The CSP Provider component allows you to configure a Content Security Policy (CSP) nonce for Base UI components that create inline <style> or <script> tags, ensuring compatibility with strict CSP environments.

​
Import

import { CSPProvider } from '@base-ui/react/csp-provider';

​
Usage

Wrap your application or specific component tree with the CSPProvider to apply CSP configuration: 
import { CSPProvider } from '@base-ui/react/csp-provider';
import { Tooltip } from '@base-ui/react/tooltip';

function App() {
  return (
    <CSPProvider nonce="r4nd0m">
      <Tooltip.Root>
        <Tooltip.Trigger>Hover me</Tooltip.Trigger>
        <Tooltip.Positioner>
          <Tooltip.Popup>Tooltip content</Tooltip.Popup>
        </Tooltip.Positioner>
      </Tooltip.Root>
    </CSPProvider>
  );
}

​
Disabling style elements

If you want to prevent Base UI from creating inline <style> elements entirely, use the disableStyleElements prop: 
import { CSPProvider } from '@base-ui/react/csp-provider';

function App() {
  return (
    <CSPProvider disableStyleElements>
      {/* Your components */}
    </CSPProvider>
  );
}
When disableStyleElements is enabled, you must provide styling through custom class names or other methods.

​
API Reference

​
Props

​
children

  • Type: React.ReactNode
  • Optional
The content to be wrapped by the provider.

​
nonce

  • Type: string
  • Optional
The nonce value to apply to inline <style> and <script> tags created by Base UI components. This value should match the nonce specified in your Content Security Policy headers.

​
disableStyleElements

  • Type: boolean
  • Default: false
  • Optional
Whether inline <style> elements created by Base UI components should not be rendered.
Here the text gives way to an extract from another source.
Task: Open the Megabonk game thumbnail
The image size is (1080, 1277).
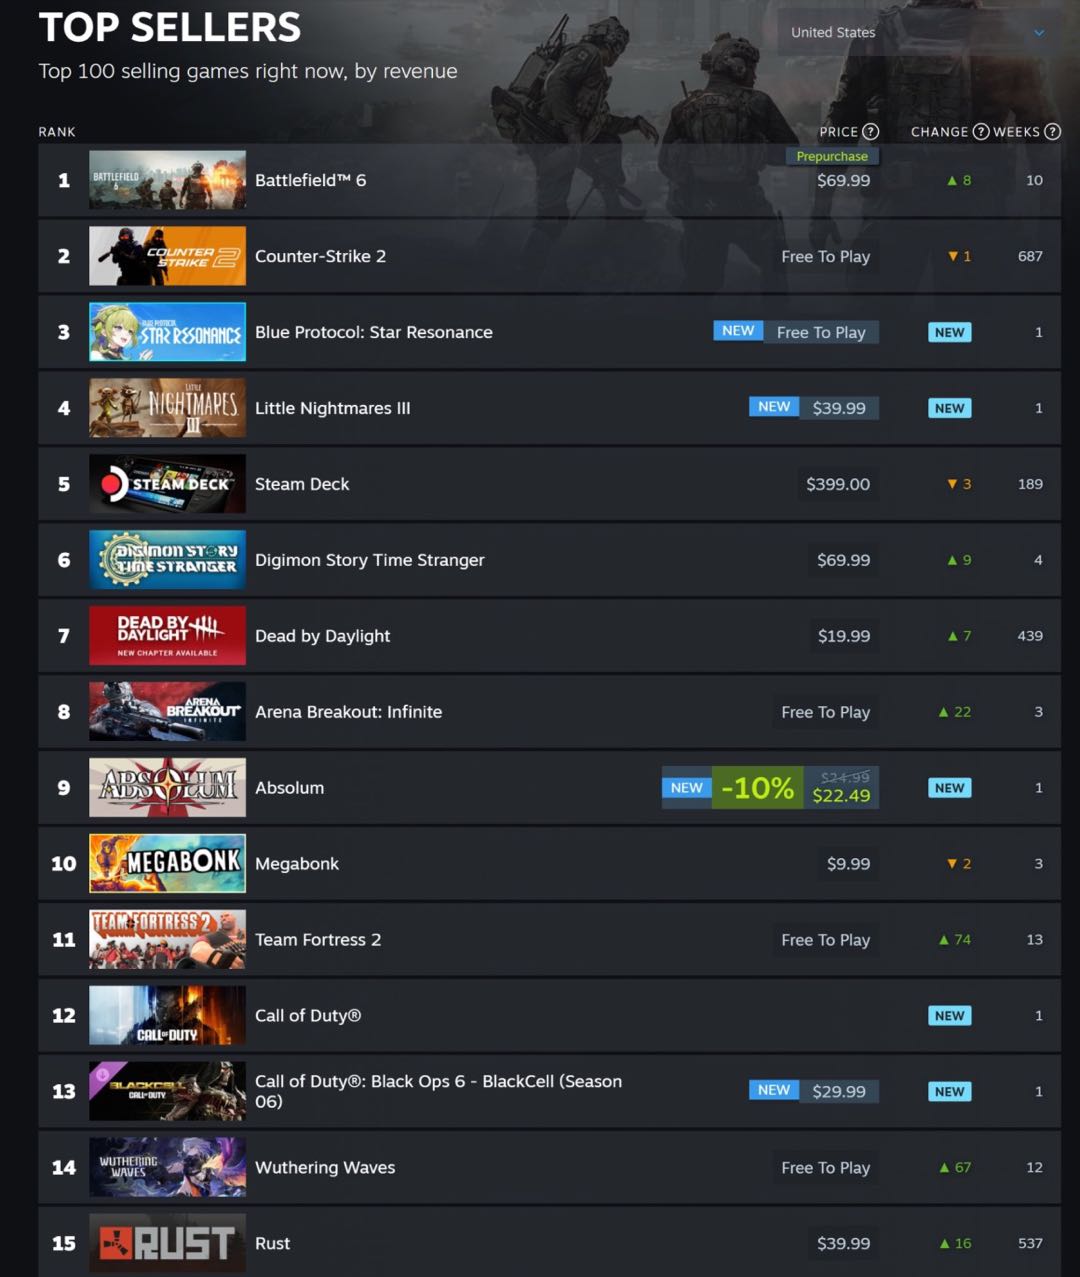Action: click(x=167, y=864)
Instead, components must specify CSS styles via custom class names or other methods.

​
Use Cases

​
Strict CSP environments

Use the CSP Provider in applications with strict Content Security Policy requirements: 
import { CSPProvider } from '@base-ui/react/csp-provider';

function App({ cspNonce }: { cspNonce: string }) {
  return (
    <CSPProvider nonce={cspNonce}>
      <YourApp />
    </CSPProvider>
  );
}

​
Server-side rendering with CSP

Generate and pass a nonce from your server: 
// Server-side
import crypto from 'crypto';

const nonce = crypto.randomBytes(16).toString('base64');

// Set CSP header
res.setHeader(
  'Content-Security-Policy',
  `style-src 'self' 'nonce-${nonce}'; script-src 'self' 'nonce-${nonce}'`
);

// Client-side
<CSPProvider nonce={nonce}>
  <App />
</CSPProvider>